3. Embark on consumer education campaigns. "Once the dust settles, there will be a real need to educate consumers about what just happened in the financial industry," Salerno says. "It was a crisis of consumer confidence, and the upside now is that there will be an opportunity to take the lead on improving consumer confidence. We will need to embark on a campaign of education and explanation in terms of some of the misunderstandings that happened."

4. Take every opportunity to sell yourself in every available medium. "Now is the time to practice what you preach," says T.J. Walker, CEO of Media Training Worldwide. "You have to be out promoting yourself during any spare second that's not full of billable hours. Take on your number-one pro bono client: You. Hit every opportunity to speak at a Chamber of Commerce event or Rotary Club. And take advantage of social media. How many PR firms have active blogs with daily content? How many firms are producing daily video? Learn about and use all the new technologies we love reading about. Don't sit around and commiserate. Instead of talking about writing the great American PR manual, do it. The highest priced PR pros have a deep and thorough expertise. But you're not an expert unless you write, speak and talk about the subject in every medium and in front of every audience."

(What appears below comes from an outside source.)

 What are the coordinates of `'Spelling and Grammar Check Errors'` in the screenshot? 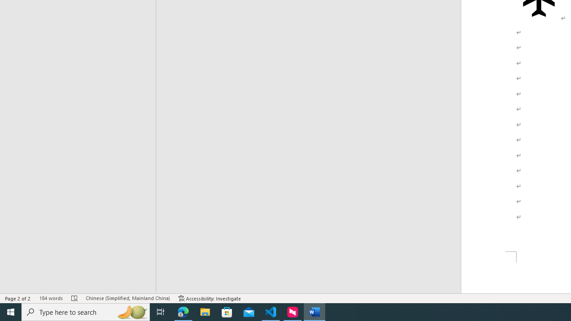 It's located at (75, 298).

5. Avoid the Ken Lay Effect: Work with the best—and don't be afraid to fire unworthy and dishonest clients. "We don't have to work with the Ken Lays of the world—and we should only represent worthy clients," says Bill McKibben, senior counsel, The Great Lakes Group and author of Play Nice, Make Money. "Why would you want to do anything else? Why represent people who want you to lie, mislead and misrepresent?"

McKibben admits that there's no surefire way to spot potential "Ken Lays" in initial client meetings. However, he stresses that you have to be willing to ditch dishonest and unworthy clients as soon as you realize that you're dealing with them: "It then becomes a fire-the-client situation," he says.

While you will lose out on business in the short term, "Future clients will respect you more—and pay you more," he says. "And you will get a seat at the table. Would you rather be the trusted advisor of the CEO, or a press release pusher?" he asks rhetorically. The key is honesty: "There's never been a time that's called for more candor," he says. In the current economic environment, "The public is desperate for people and companies to tell the truth."

6. Manage client legal and ethical expectations: Put ethics back in the hands of communicators. "In too many companies, ethics and compliance are in the same hands: The legal department," McKibben says. "The problem with this kind of corporate structure is that, while lawyers know where the legal line is, the ethical line is someplace else entirely." As a communications professional, you have to act as the "canary in the coalmine," he says. "Your job is to sit in on the board of directors' meetings and be out among the public to sniff out anything that could potentially cross the ethical line. We have to be the first to smell and see a scandal. That's why ethics must be in the hands of communicators and not lawyers."

He points to the HP corporate board scandal as evidence. "HP had lawyers covering ethics," he says. The result was that, "They didn't draw the ethical line correctly."